## [WHAT THE EXERCISE ASKS]
Search the data below for the string "computer" and copy all lines where it shows up.

--- INPUT DATA ---

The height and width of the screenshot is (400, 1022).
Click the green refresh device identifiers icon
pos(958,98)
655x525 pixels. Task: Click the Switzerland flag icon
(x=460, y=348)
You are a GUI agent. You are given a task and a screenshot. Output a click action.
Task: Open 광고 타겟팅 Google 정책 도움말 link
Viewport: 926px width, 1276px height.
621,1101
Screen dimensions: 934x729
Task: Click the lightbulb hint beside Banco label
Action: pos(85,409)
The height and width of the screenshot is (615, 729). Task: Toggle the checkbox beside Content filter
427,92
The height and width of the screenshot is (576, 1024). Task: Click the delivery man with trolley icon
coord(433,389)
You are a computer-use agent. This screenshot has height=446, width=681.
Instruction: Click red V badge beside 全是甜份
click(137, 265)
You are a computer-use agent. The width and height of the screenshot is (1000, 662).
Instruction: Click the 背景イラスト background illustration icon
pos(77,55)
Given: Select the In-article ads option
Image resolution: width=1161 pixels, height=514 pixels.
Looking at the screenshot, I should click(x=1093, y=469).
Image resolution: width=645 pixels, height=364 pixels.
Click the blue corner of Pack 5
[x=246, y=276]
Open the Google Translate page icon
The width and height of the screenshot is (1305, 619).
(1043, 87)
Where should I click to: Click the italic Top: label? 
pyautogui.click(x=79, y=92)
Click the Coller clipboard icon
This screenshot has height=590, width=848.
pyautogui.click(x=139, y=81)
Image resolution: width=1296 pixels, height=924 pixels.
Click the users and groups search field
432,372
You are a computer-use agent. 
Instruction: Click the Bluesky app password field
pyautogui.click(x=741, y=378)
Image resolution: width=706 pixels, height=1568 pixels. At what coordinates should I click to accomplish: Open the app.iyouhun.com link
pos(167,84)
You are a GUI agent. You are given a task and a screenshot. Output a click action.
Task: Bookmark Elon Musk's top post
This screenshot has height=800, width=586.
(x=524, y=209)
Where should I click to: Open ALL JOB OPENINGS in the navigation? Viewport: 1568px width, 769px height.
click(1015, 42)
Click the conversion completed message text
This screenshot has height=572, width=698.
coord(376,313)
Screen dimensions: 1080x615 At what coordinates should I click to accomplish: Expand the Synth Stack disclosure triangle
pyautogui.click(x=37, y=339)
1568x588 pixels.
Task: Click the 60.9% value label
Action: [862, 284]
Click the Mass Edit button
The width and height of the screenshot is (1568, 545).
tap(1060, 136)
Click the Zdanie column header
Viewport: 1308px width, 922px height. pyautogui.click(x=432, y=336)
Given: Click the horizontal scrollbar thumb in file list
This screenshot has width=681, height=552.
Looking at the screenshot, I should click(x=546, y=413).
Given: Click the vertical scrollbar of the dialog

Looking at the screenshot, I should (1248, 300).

---

## [EXERCISE ANSWER]
You are a computer-use agent. This screenshot has height=446, width=681.
You are a computer-use agent. The width and height of the screenshot is (1000, 662).
You are a computer-use agent. 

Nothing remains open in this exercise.